→ **Exercise prompt**
Copy the full listing, changing nothing.

........

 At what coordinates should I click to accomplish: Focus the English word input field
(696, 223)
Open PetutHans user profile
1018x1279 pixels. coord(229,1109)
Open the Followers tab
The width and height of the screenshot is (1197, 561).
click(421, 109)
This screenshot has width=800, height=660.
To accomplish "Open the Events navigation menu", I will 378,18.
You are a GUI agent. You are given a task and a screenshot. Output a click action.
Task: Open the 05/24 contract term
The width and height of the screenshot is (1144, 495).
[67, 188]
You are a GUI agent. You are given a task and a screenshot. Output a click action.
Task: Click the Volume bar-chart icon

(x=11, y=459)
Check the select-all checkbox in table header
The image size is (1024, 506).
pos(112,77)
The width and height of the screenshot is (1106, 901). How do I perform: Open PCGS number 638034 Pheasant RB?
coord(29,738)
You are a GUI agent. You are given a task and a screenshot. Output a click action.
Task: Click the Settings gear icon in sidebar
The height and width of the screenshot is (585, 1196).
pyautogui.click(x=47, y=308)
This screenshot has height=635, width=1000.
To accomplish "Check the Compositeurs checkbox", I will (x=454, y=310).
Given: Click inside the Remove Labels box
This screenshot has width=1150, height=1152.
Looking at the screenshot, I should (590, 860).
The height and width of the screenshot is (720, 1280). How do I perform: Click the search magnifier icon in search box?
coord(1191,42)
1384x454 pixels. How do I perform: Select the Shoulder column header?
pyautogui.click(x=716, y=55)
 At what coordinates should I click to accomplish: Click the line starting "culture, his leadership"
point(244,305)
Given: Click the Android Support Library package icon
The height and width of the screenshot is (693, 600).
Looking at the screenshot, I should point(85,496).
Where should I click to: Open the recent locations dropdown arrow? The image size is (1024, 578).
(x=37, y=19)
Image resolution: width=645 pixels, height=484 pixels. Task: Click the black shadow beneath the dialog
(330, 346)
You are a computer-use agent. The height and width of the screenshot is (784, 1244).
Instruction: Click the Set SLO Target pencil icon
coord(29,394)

........

→ **Task solution**
 At what coordinates should I click to accomplish: Focus the English word input field
(696, 223)
Open PetutHans user profile
1018x1279 pixels. coord(229,1109)
Open the Followers tab
The width and height of the screenshot is (1197, 561).
click(421, 109)
This screenshot has width=800, height=660.
To accomplish "Open the Events navigation menu", I will 378,18.
You are a GUI agent. You are given a task and a screenshot. Output a click action.
Task: Open the 05/24 contract term
The width and height of the screenshot is (1144, 495).
[67, 188]
You are a GUI agent. You are given a task and a screenshot. Output a click action.
Task: Click the Volume bar-chart icon

(x=11, y=459)
Check the select-all checkbox in table header
The image size is (1024, 506).
pos(112,77)
The width and height of the screenshot is (1106, 901). How do I perform: Open PCGS number 638034 Pheasant RB?
coord(29,738)
You are a GUI agent. You are given a task and a screenshot. Output a click action.
Task: Click the Settings gear icon in sidebar
The height and width of the screenshot is (585, 1196).
pyautogui.click(x=47, y=308)
This screenshot has height=635, width=1000.
To accomplish "Check the Compositeurs checkbox", I will (x=454, y=310).
Given: Click inside the Remove Labels box
This screenshot has width=1150, height=1152.
Looking at the screenshot, I should (590, 860).
The height and width of the screenshot is (720, 1280). How do I perform: Click the search magnifier icon in search box?
coord(1191,42)
1384x454 pixels. How do I perform: Select the Shoulder column header?
pyautogui.click(x=716, y=55)
 At what coordinates should I click to accomplish: Click the line starting "culture, his leadership"
point(244,305)
Given: Click the Android Support Library package icon
The height and width of the screenshot is (693, 600).
Looking at the screenshot, I should point(85,496).
Where should I click to: Open the recent locations dropdown arrow? The image size is (1024, 578).
(x=37, y=19)
Image resolution: width=645 pixels, height=484 pixels. Task: Click the black shadow beneath the dialog
(330, 346)
You are a computer-use agent. The height and width of the screenshot is (784, 1244).
Instruction: Click the Set SLO Target pencil icon
coord(29,394)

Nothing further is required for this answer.